Ontem disse que voltaria com a rotina normal. Não dá para se ter uma rotina normal, vivendo no limite. Irei morrer em breve, e surpreendentemente, isso não me assusta. Deprime, alegra... É um lugar comum falar que há uma alternância de emoções, mas é o que está acontecendo comigo.
Estou fazendo o tratamento. Sempre há um otimista para me dizer que com ele viverei mais um tempinho, como se eu estivesse em um jogo empatado, e fosse para a prorrogação. Ora, o grande problema é o gol de ouro, que acontece quando menos se espera... E, além do mais, meu jogo não está empatado, porra. Prorrogação que nada. Eu sei que morro, sei que é breve, portanto deixem-me em paz.

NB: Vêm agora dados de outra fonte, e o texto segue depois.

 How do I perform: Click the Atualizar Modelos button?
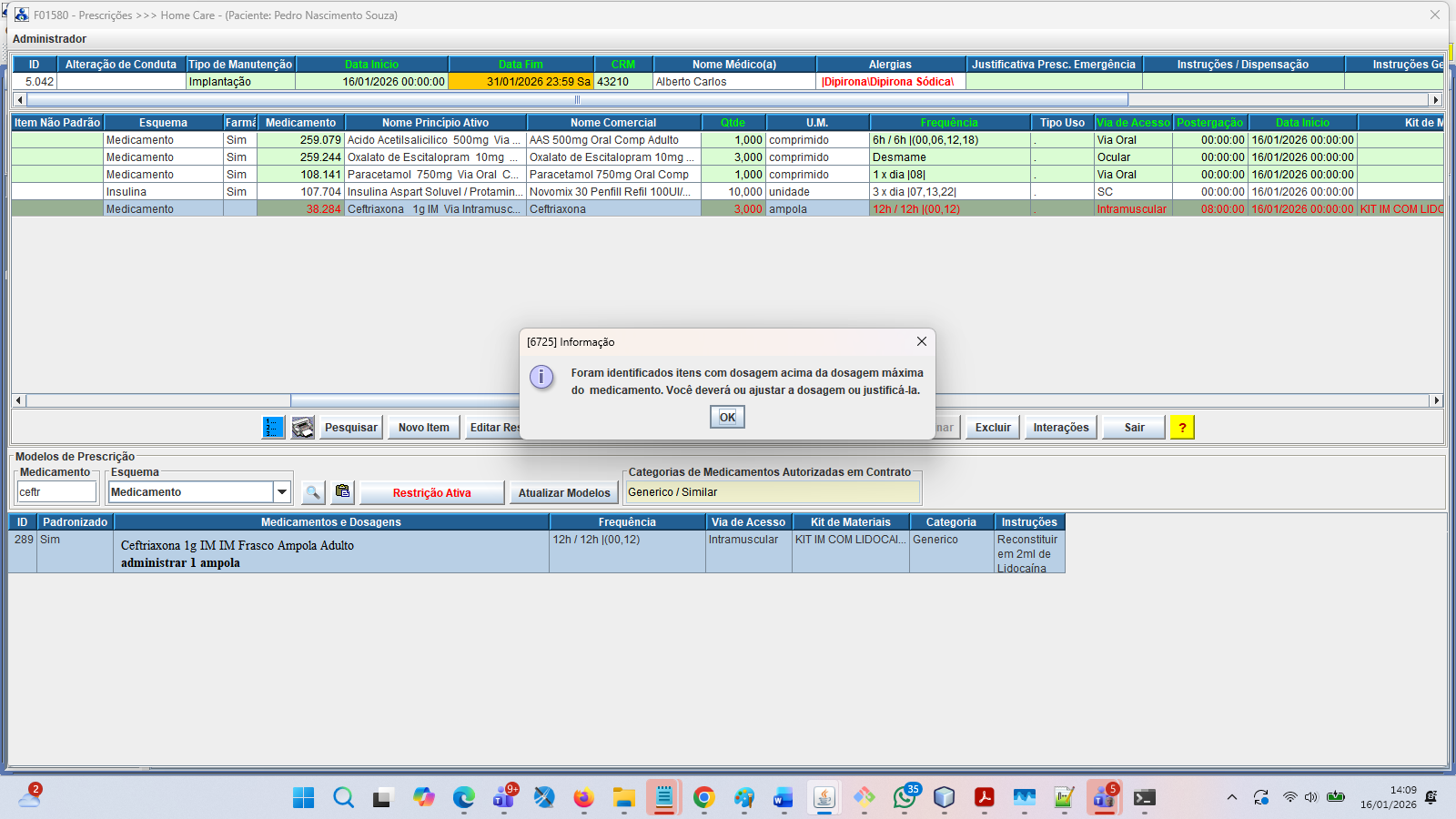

E uma lucidez. É impressionante a lucidez que se instaura com a proximidade da morte. Mas hoje estou cheio de chavões, e, apesar de gostar deles (ora, nenhuma frase feita o é à toa), não quero cansar vocês.
De volta, pessoal. Eu, meu gato, meu Marlboro, e esse maldito caroço. E dói. Muito. Muito mais na minha cabeça, é claro. Mas já antegozo a morfina.
(...)
Assisto com olhos impassíveis toda essa movimentação de guerra, e daqueles que são contra ela. Para mim, isso não importa mais. Com guerra, ou sem ela, com Bush ou sem Saddam, a minha vida está acabando, e isso é mais certo do que qualquer guerra.
Em minha juventude, eu costumava me indignar com esse tipo de coisa. Até a Guerra do Golfo, onde mandei cartas exaltadas para jornais e representantes do governo. Mas a proximidade da morte me leva a pensar: de que adiantou? As guerras continuaram sendo travadas, e pelos motivos mais bestas possíveis. Todos morrem, todos os dias. Hoje há mais de quarenta guerras sendo travadas em todo o globo, guerras por religião, por comida, por terra. O forte matando o fraco, sempre. E o fraco morrendo, todos os dias, em esquinas, praças, apartamentos duplex ou mansões nos Jardins. Sempre a mesma merda, a gente luta, se revolta, dá cestinha de natal, e não muda nada. E agora sou eu que estou morrendo, portanto, que se danem Iraque, EUA, e toda a merda envolvida nisso.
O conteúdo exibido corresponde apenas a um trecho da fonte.